How to send a video larger than 25MB through Gmail
Gmail caps attachments at 25MB. Here's the Video to MP3 workflow that gets your file under the limit in seconds, with no quality nightmare.
There's a clean fix once you know where to look: a video just over the Gmail attachment limit, and you have to send it now.
Gmail's hard cap is 25MB per outgoing message. Gmail offers a Drive link automatically for files between 25MB and 10GB. Anything bigger gets rejected — sometimes silently, more often after you've waited 30 seconds for the upload bar to crawl. The fix is to bring the video below that threshold before you hit Attach.
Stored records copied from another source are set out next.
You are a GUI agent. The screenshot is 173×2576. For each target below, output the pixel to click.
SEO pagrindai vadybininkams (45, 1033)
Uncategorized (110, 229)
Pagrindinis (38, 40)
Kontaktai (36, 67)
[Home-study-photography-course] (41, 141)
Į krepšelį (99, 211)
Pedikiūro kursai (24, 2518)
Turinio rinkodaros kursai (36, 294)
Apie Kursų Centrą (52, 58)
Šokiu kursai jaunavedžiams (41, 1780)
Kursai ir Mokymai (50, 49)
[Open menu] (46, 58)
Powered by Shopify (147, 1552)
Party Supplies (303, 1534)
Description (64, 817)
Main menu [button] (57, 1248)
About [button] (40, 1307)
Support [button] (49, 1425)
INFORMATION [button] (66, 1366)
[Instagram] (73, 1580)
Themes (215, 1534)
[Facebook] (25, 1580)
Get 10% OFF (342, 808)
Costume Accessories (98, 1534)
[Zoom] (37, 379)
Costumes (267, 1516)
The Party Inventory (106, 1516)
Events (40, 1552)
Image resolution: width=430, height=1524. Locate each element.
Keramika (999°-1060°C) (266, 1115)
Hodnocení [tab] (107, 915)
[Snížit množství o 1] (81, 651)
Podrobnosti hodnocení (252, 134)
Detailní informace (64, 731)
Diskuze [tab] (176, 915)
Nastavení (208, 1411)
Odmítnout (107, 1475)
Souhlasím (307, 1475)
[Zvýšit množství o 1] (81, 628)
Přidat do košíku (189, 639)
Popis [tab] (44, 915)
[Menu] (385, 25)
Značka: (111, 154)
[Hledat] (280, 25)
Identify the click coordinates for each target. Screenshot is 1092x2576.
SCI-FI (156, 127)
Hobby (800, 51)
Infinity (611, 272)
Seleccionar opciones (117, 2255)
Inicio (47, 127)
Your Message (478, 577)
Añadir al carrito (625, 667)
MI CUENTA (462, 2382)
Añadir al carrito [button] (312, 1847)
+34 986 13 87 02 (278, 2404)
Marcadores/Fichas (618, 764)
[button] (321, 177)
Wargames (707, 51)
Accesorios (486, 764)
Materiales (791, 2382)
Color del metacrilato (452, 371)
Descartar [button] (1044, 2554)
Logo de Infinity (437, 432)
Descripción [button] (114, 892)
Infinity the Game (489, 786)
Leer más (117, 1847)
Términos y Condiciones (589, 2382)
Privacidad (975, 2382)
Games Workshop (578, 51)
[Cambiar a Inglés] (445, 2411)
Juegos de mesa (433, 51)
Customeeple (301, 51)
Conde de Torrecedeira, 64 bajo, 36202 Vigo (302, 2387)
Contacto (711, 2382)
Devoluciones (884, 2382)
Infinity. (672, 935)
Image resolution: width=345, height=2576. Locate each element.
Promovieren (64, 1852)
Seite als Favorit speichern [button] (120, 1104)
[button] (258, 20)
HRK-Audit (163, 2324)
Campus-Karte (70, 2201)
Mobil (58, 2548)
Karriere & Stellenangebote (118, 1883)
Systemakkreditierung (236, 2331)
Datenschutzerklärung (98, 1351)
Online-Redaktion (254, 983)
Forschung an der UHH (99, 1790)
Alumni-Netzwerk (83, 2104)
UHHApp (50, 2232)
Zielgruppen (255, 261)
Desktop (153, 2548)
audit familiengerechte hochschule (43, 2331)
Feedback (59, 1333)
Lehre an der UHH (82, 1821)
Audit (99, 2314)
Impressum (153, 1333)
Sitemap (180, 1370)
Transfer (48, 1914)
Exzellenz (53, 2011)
Open the tool: Video to MP3 — Browser-only. Nothing is sent to a server.
Why this happens
Videos grow for predictable reasons — embedded images at full camera resolution, fonts shipped twice, scanned pages saved at 600 DPI, video clips that were never meant for email. The original was fine for archiving, but it isn't shaped for email. It takes less time than reading this paragraph.
How to bring a video under 25MB
- Open Video to MP3 in any modern browser. Nothing installs.
- Drag the video onto the drop zone. Multiple files work too; Video to MP3 processes them in a single pass.
- Pick a compression preset. "Balanced" is the right answer 95% of the time — visually identical output, file size cut by 50–80%.
- Wait for processing — usually under five seconds for a video smaller than 50MB.
- Download the result. It lands in your default downloads folder under the original filename, suffixed.
- Attach the smaller version to Gmail and send. The size badge in the attachment row should now read well below 25MB.
If you have a stack of videos to send to the same person, drop them in together — Video to MP3 handles a batch in one click, then you attach the whole folder.
What if it's still too big?
A few videos resist compression — usually because they're already aggressively compressed, or they're video / audio at high bitrate. Two reliable next moves:
- Trim or split. If the video is content-rich, sending half today and half tomorrow often beats forcing it into one attachment.
- Switch to a cloud link. Gmail itself will offer "10GB via Google Drive link" once you exceed the limit. Google Drive, OneDrive, Dropbox, and WeTransfer all give you a copy-paste link that bypasses every mail provider's cap.
Launch the tool
Everything happens locally in your browser — your file never leaves your device.
Frequently asked questions
Why does Gmail reject files over 25MB?
It's a server-side rule, not a client setting. Gmail offers a Drive link automatically for files between 25MB and 10GB.
Will the recipient be able to tell the video was compressed?
Usually not. The "Balanced" preset on Video to MP3 targets visually indistinguishable output. Only a side-by-side pixel comparison would reveal the difference, and recipients almost never do that.
Is there a way to do this from my phone?
Yes — open Video to MP3 in mobile Safari or Chrome and drop the video from your photo library or Files app. The flow is identical to desktop, just with bigger taps.
Does Video to MP3 upload my video to a server?
No. Video to MP3 runs entirely in your browser using WebAssembly. The video never leaves your device — there is no server to send it to.
Related guides
- A free browser-based way to convert a video
- Compress a video to under 100KB (the toughest size target)
- How to convert a video on Android without installing an app
- Video to MP3 for a fast-loading website
- How to send a image larger than 25MB through Gmail
- How to send a audio file larger than 25MB through Gmail
Ready to try it?
Use the tool: Video to MP3. Browser-only. Nothing is sent to a server.
Last reviewed May 2026. File-size limits, portal requirements, and software defaults change over time — always verify with the destination platform before uploading time-sensitive documents. References to third-party services and products are for descriptive purposes only and do not imply any partnership or endorsement.